-------- Supplied data
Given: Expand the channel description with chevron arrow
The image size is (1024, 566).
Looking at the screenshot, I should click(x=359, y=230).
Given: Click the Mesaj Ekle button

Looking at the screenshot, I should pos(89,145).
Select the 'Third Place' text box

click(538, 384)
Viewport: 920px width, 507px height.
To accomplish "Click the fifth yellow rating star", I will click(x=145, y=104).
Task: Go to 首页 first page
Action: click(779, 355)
----------------
● **Direction**: Copy out every line of the listing above without changing anything.

● **Solution to the problem**:
Given: Expand the channel description with chevron arrow
The image size is (1024, 566).
Looking at the screenshot, I should click(x=359, y=230).
Given: Click the Mesaj Ekle button

Looking at the screenshot, I should pos(89,145).
Select the 'Third Place' text box

click(538, 384)
Viewport: 920px width, 507px height.
To accomplish "Click the fifth yellow rating star", I will click(x=145, y=104).
Task: Go to 首页 first page
Action: click(779, 355)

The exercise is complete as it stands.